Alcuni degli arrestati nell’operazione antimafia dei carabinieri, che ha colpito i clan mafiosi delle Madonie, non sono accusati solo di estorsioni e traffico di droga, ma anche di abusi sessuali nei confronti di una minorenne e maltrattamenti in famiglia. Sono padre e figlio, Giuseppe e Pino Rizzo, e avrebbero commesso reati che i mafiosi hanno sempre ritenuto, secondo il loro «codice d’onore», tra i più deprecabili.

Pino Rizzo, 54 anni, ritenuto lo storico esponente del mandamento di Cerda e della famiglia di Campofelice di Roccella, è accusato, infatti, di avere abusato di una quindicenne con cui aveva anche legami famigliari. Suo padre, Giuseppe Rizzo, 84 anni, avrebbe invece ripetutamente picchiato, insultato e vessato la moglie e la figlia solo perché gli avrebbero cucinato troppo spesso pasta e lenticchie e perché avevano osato affacciarsi al balcone. È quanto emerge dall’ordinanza di custodia cautelare emessa dal gip Fabio Pilato che ha portato a 13 arresti.

L’indagine è stata coordinata dal procuratore aggiunto Paolo Guido. Il giudice ha ritenuto provati entrambi i reati: la violenza sessuale sulla ragazzina è stata ripresa il 28 luglio del 2021 da una telecamera installata dagli inquirenti, mentre i maltrattamenti in famiglia emergono da una serie di intercettazioni effettuate tra il 2 aprile 2020 e il 31 gennaio 2021.

Secondo la Procura, Pino Rizzo avrebbe toccato più volte il seno alla quindicenne. «L'ipotesi - conferma il gip - è confermata non soltanto dal contenuto delle conversazioni in cui esplicitamente si commentava l’indegno comportamento di Rizzo, ma soprattutto dai filmati registrati dalla videocamera installata nel terreno di Campofelice in uso a Pino Rizzo unitamente all’audio captato dalle periferiche occultate in quel sito». Nelle immagini, girate alle 16.59 del 28 luglio del 2021, si vedrebbe Rizzo molestare la ragazza e poi la vittima indietreggiare per sottrarsi alla violenza.
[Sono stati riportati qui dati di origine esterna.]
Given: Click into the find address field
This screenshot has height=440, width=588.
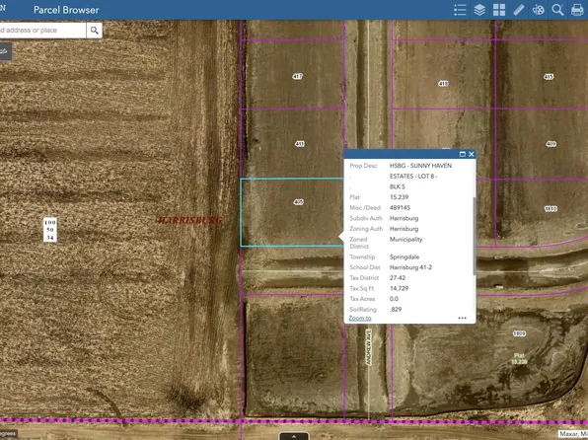Looking at the screenshot, I should click(x=42, y=31).
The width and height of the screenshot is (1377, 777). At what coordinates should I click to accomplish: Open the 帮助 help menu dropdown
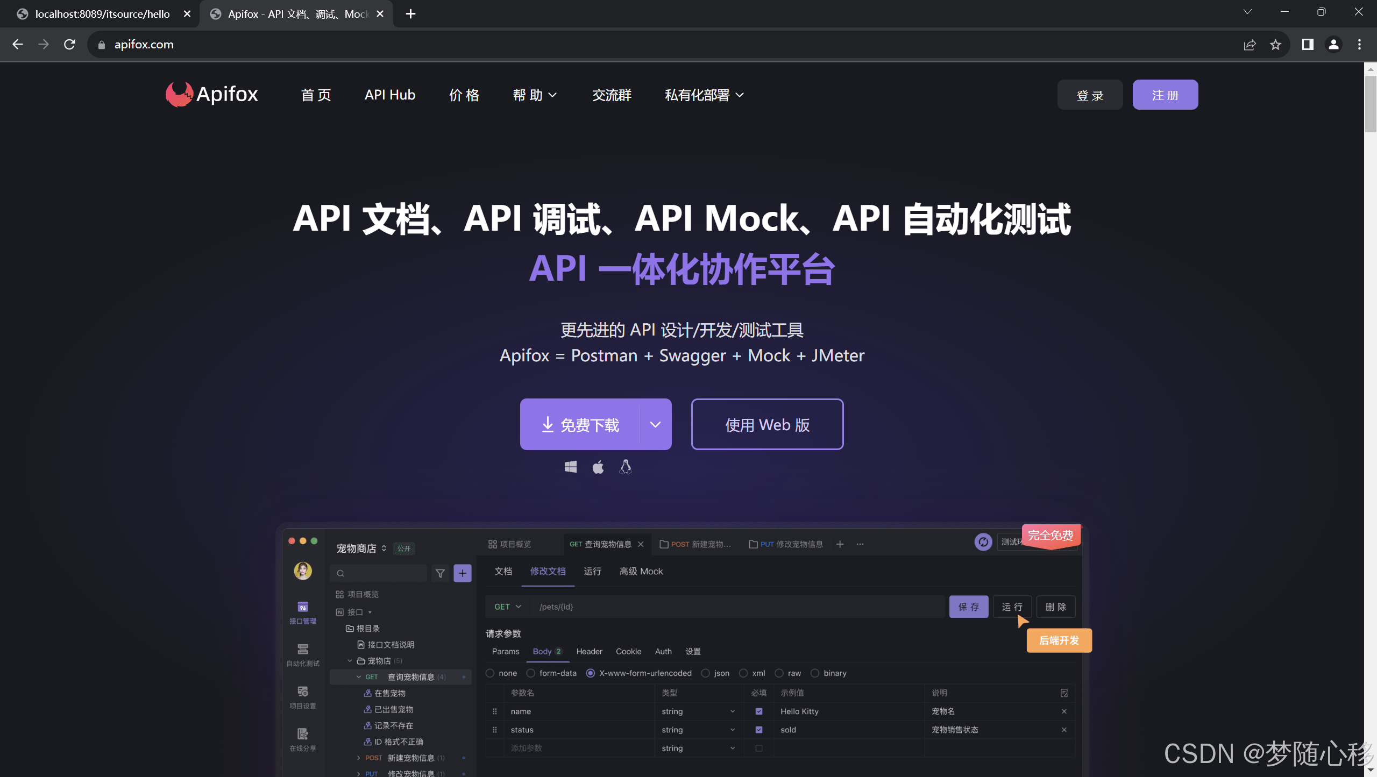click(x=535, y=95)
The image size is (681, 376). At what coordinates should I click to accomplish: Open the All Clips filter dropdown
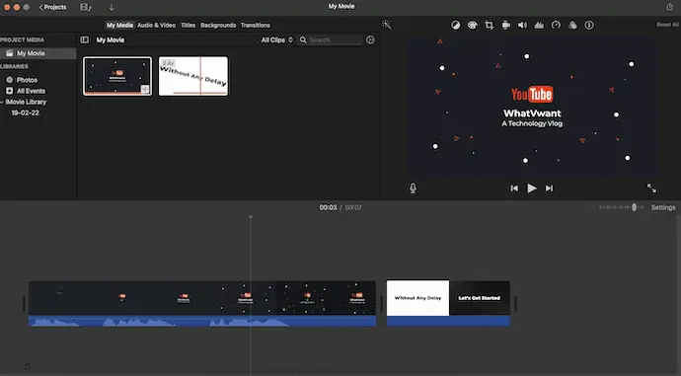point(277,39)
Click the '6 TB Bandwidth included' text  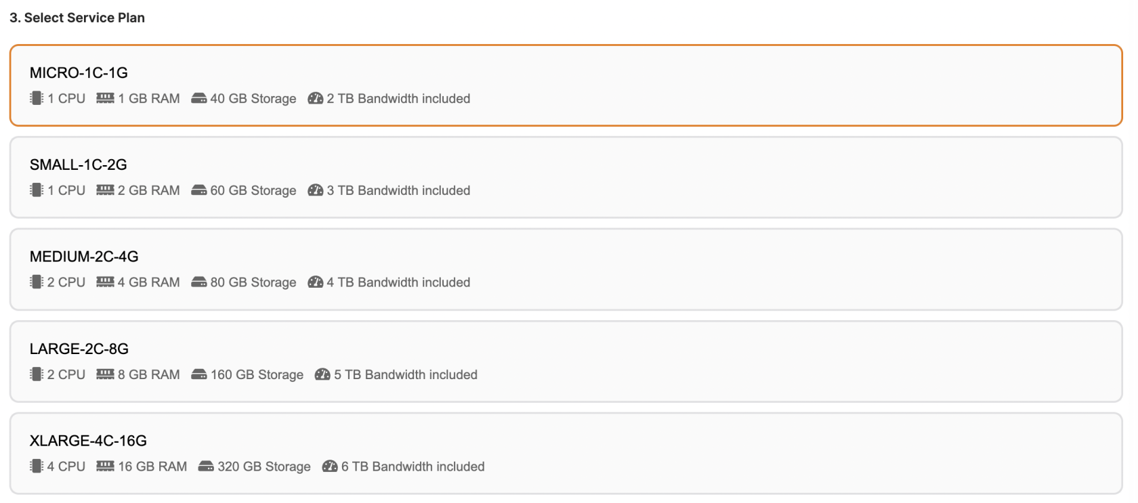[412, 466]
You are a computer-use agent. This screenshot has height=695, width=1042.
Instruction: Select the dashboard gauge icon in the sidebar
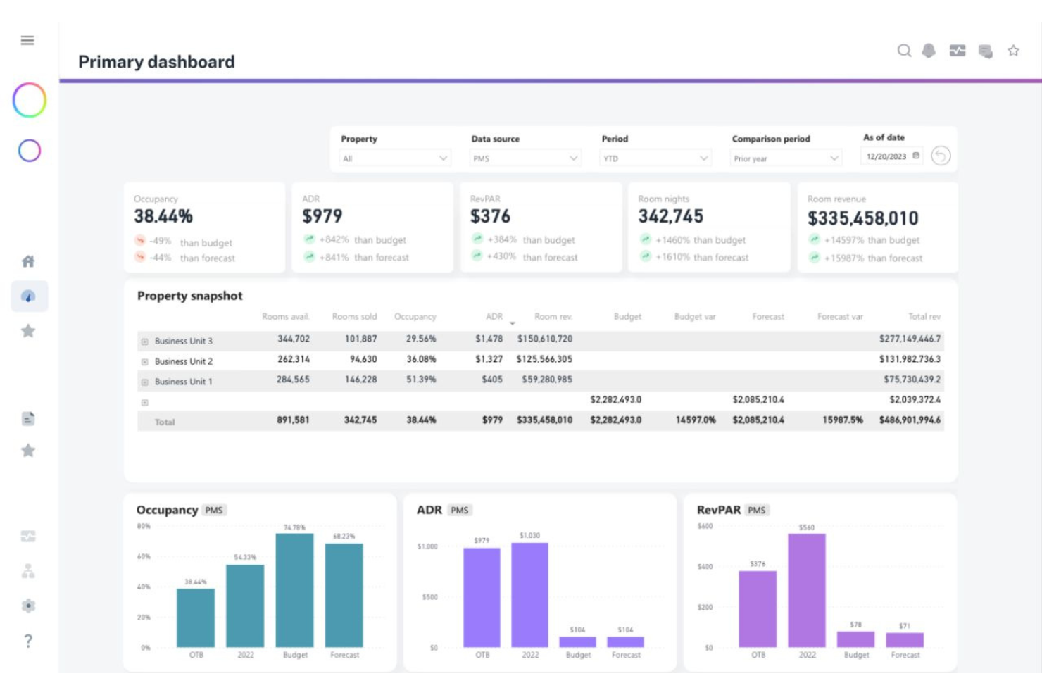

Il padre, invece, avrebbe ripetutamente picchiato la moglie e la figlia, insultandole. «Cosa inutile», «put...»: questi alcuni degli appellativi che avrebbe utilizzato, non esitando - secondo l'accusa - a prendere a schiaffi, calci e pugni nel viso la figlia, oltre a stringerle il collo, provocandole lividi ed escoriazioni, ma anche picchiando la consorte, arrivando a gettarla sul letto e costringendola a rapporti sessuali non consensuali. «Cafudda, cafudda (picchia ndr) sempre», dicevano le due donne, riferendo anche di comportamenti che Rizzo avrebbe imposto loro, minacciandole di rappresaglie nel caso in cui avessero trasgredito.